=== Begin Enclosure ===

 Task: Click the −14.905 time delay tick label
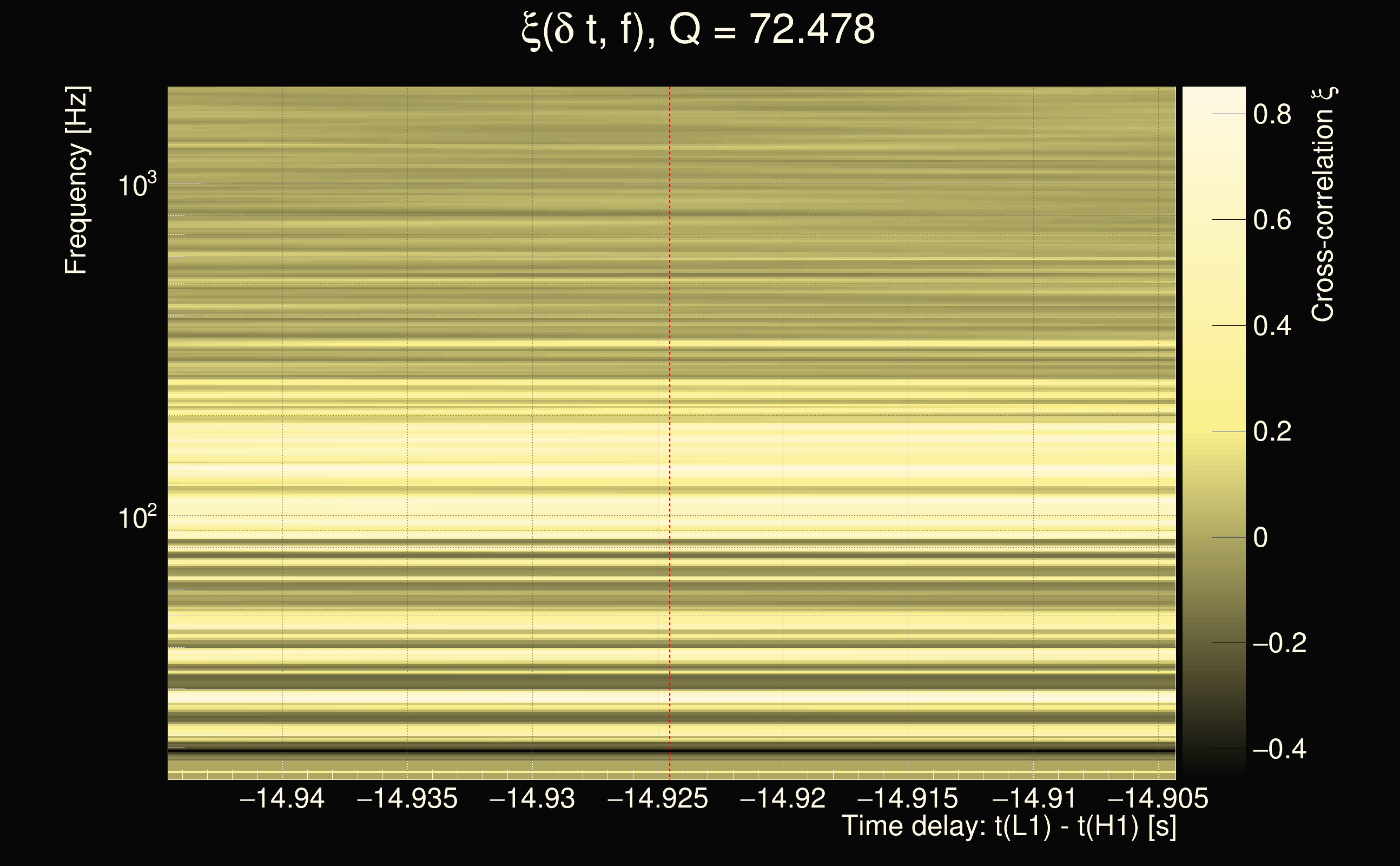[x=1159, y=798]
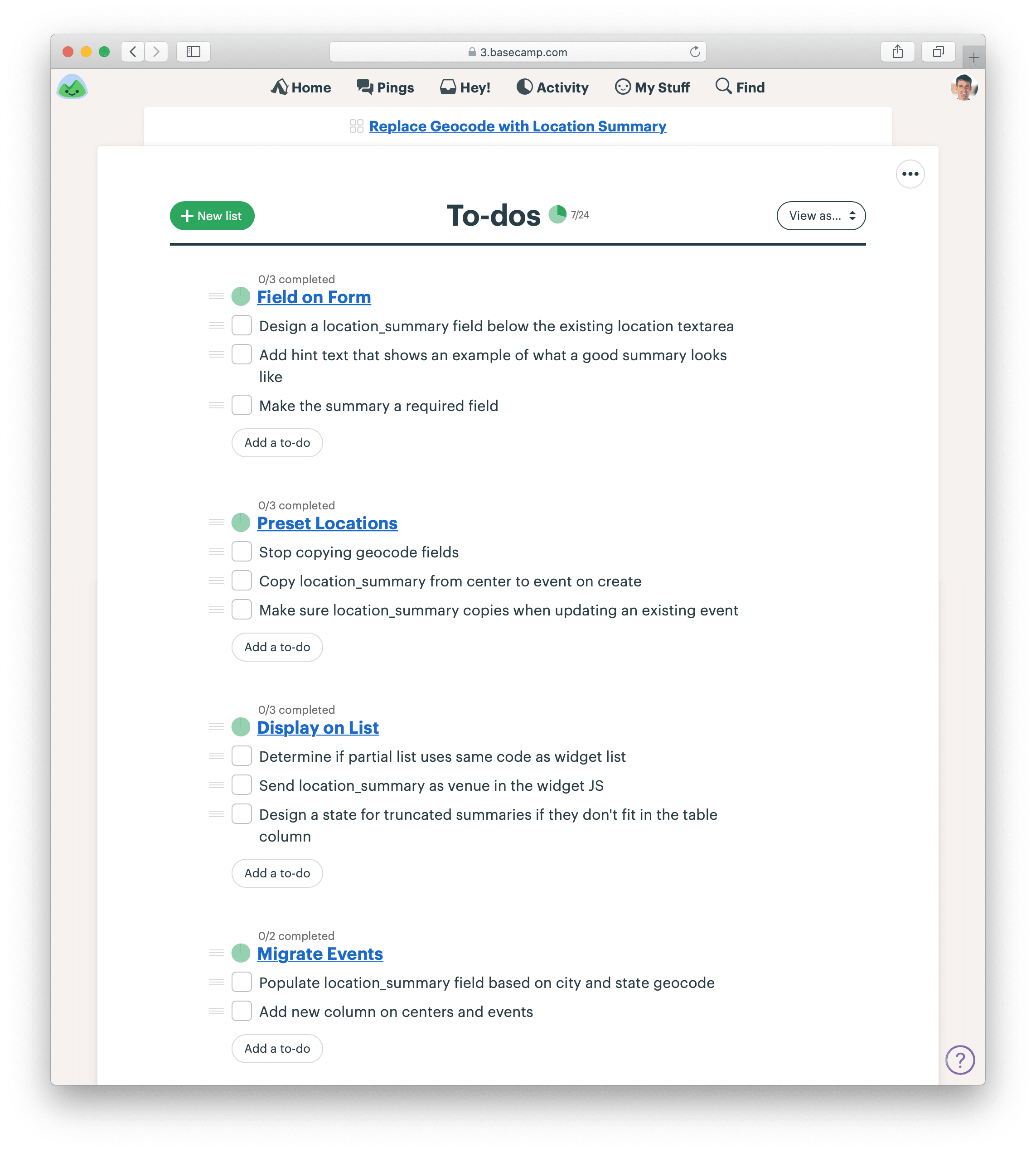Click the purple help question mark
The height and width of the screenshot is (1152, 1036).
(960, 1059)
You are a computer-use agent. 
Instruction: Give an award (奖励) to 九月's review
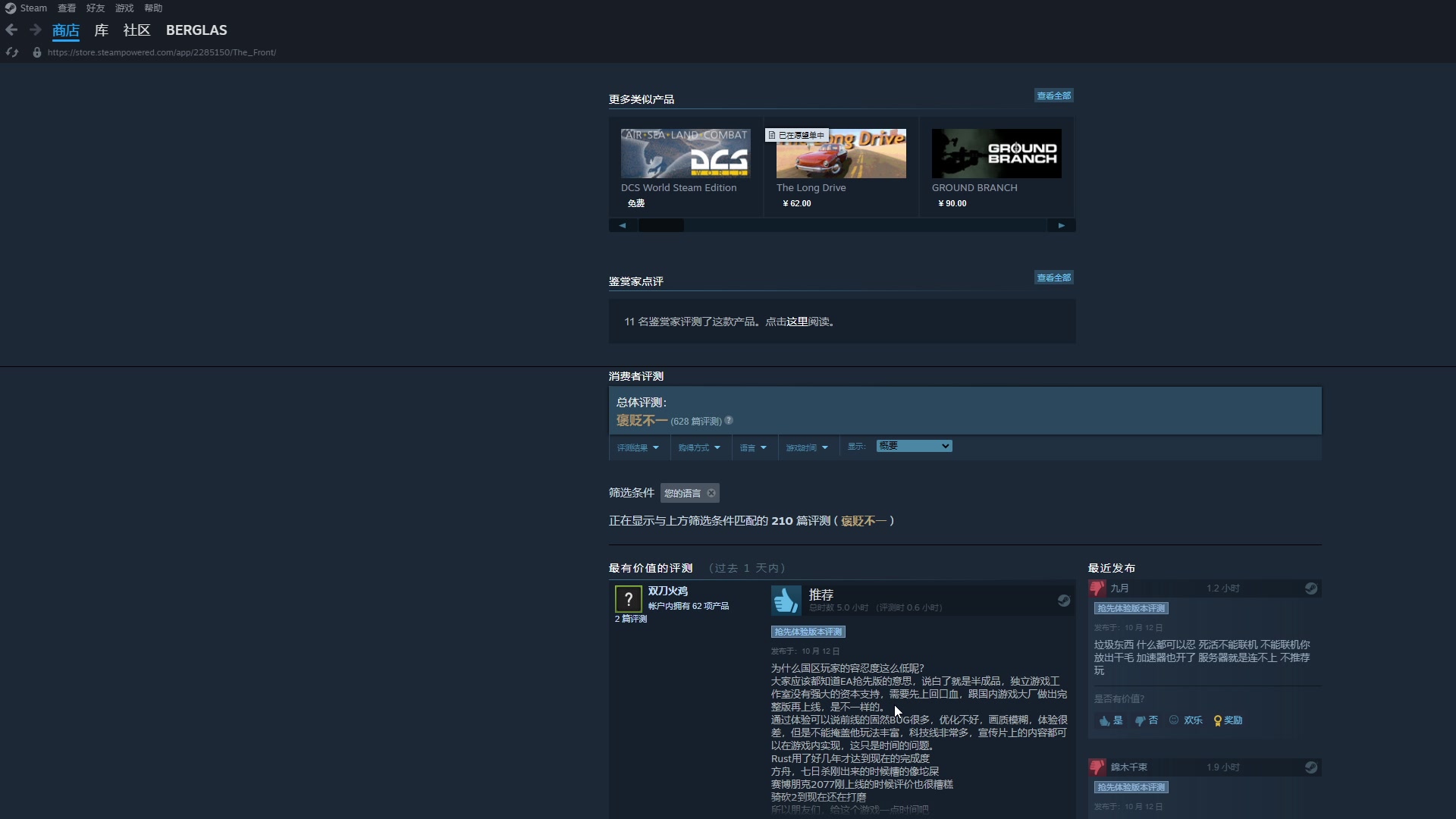pyautogui.click(x=1226, y=720)
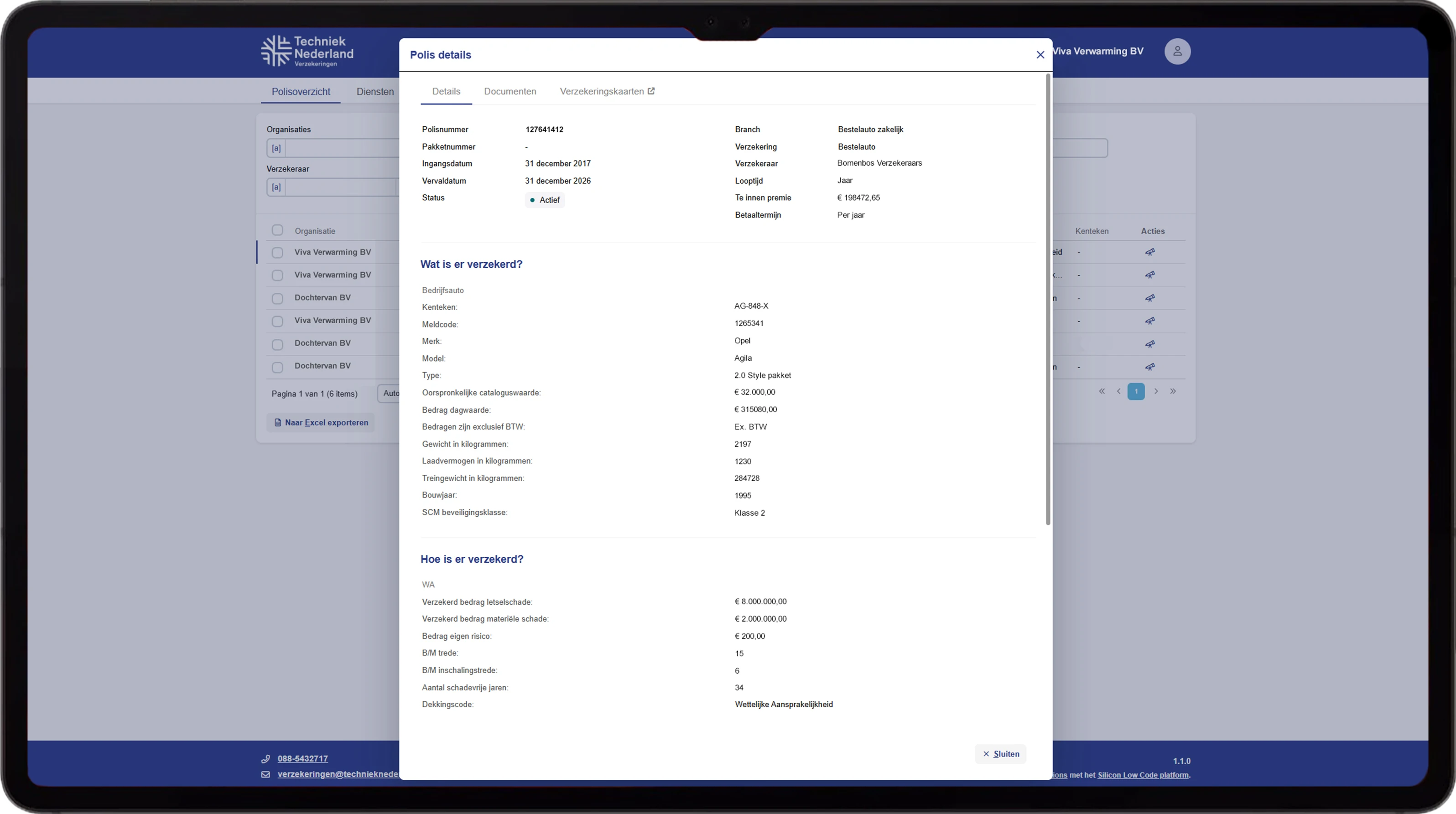Open Verzekeraar filter dropdown

point(339,187)
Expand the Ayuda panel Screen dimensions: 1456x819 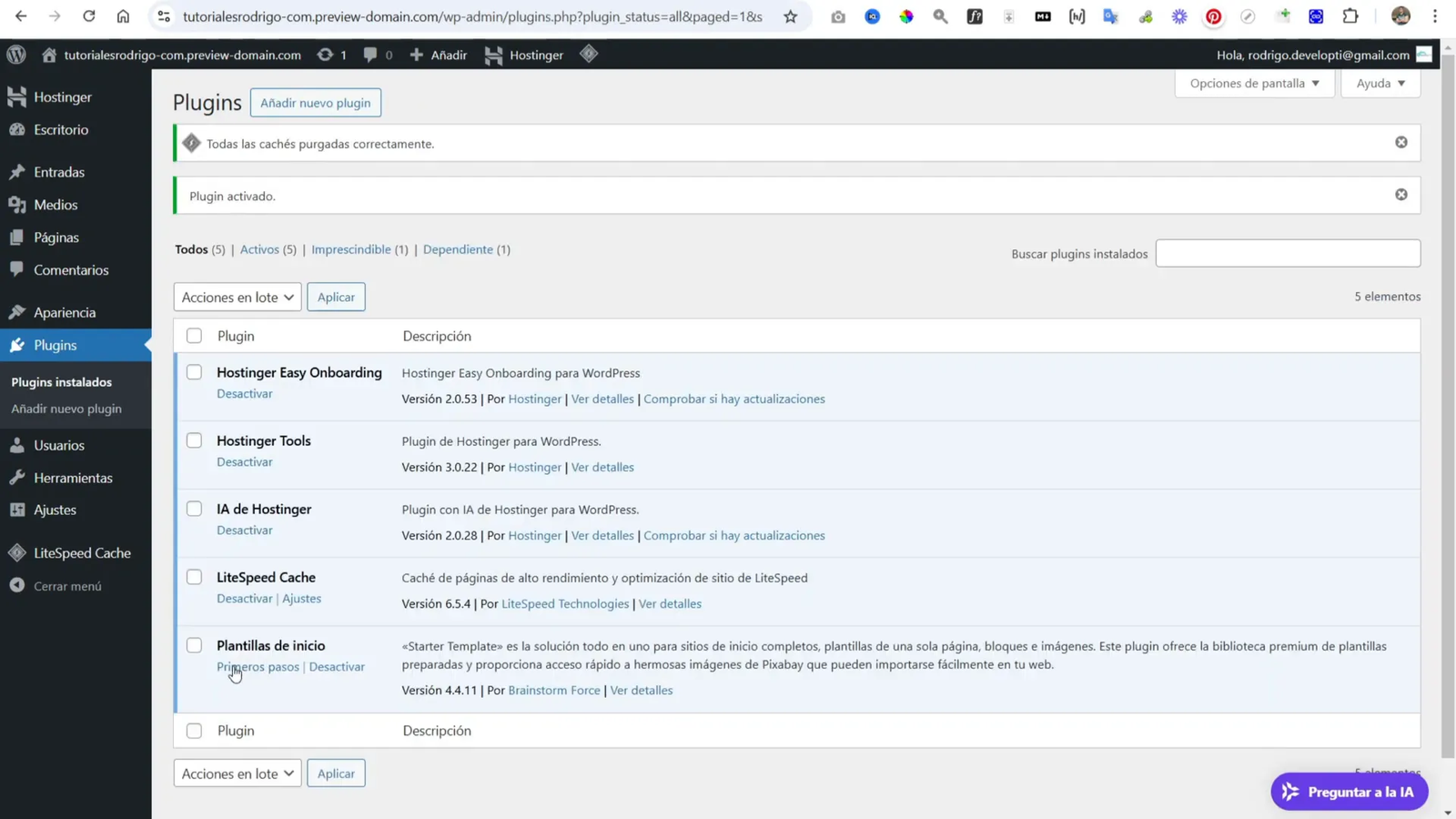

=== End Enclosure ===

Each line from the one containing "Instruction: Give an" through the end of the listing is to be set down exactly, with all pictures left out.

Instruction: Give an award (奖励) to 九月's review
pyautogui.click(x=1226, y=720)
Open Verzekeraar filter dropdown

point(339,187)
Expand the Ayuda panel Screen dimensions: 1456x819 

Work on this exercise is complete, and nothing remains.